EXERCISE INSTRUCTIONS
Which lines of the records below contain the word "computer"? Report each of them in full.

DATA SUPPLIED
·····

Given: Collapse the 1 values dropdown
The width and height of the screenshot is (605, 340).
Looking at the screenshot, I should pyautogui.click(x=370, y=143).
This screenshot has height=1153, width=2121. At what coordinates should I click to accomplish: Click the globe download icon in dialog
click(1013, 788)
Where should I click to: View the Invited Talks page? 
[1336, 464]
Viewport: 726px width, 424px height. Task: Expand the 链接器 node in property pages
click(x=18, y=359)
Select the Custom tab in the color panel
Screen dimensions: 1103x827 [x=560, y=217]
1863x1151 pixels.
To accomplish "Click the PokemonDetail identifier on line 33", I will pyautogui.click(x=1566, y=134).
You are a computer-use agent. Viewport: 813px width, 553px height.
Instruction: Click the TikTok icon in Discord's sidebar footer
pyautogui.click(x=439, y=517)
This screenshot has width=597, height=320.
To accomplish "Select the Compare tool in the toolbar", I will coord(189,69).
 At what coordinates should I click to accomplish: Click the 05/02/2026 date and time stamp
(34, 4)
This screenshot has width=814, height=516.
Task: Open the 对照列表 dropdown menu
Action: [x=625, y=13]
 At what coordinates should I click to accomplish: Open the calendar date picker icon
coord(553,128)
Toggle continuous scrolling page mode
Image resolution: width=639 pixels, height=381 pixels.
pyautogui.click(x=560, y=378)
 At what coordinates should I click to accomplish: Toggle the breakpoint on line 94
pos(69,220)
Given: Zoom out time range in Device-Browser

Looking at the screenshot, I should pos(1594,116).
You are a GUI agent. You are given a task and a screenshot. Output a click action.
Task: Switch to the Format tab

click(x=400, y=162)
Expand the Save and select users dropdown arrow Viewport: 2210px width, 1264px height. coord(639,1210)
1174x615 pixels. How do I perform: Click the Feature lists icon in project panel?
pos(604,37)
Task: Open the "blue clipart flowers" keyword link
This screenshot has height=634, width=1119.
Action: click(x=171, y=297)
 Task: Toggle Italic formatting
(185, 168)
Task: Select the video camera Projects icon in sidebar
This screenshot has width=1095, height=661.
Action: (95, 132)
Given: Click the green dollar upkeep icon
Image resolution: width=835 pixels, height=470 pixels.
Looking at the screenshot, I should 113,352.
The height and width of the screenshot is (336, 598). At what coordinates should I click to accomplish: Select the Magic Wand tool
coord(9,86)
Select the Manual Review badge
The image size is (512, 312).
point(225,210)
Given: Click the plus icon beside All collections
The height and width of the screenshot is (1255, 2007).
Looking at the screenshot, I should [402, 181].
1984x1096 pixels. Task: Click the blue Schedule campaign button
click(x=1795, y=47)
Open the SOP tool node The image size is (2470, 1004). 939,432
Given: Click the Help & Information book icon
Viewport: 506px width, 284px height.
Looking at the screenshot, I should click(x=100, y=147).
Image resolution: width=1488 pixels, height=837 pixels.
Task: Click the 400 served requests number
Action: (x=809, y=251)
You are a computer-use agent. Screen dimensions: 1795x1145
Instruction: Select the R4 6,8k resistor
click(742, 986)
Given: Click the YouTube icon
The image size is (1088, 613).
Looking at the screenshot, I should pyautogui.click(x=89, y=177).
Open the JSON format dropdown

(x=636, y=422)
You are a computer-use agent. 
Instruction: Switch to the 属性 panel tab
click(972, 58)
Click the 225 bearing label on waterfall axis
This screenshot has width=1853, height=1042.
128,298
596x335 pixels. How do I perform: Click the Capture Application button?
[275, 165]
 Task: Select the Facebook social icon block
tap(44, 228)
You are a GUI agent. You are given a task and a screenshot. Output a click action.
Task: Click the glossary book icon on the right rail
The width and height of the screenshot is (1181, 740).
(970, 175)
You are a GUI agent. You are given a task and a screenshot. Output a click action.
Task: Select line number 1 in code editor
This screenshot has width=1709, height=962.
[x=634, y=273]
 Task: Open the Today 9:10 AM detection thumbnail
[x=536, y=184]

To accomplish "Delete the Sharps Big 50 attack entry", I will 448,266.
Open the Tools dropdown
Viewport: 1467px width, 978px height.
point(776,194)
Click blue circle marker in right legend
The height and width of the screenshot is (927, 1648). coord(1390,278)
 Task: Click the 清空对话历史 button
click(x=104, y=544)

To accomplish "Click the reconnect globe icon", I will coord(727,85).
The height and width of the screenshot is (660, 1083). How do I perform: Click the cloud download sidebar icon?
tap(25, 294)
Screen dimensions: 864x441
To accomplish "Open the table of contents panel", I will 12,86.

·····

SOLUTION TO THE PROBLEM
You are a computer-use agent. Viewport: 813px width, 553px height.
You are a computer-use agent. Screen dimensions: 1795x1145
You are a computer-use agent. 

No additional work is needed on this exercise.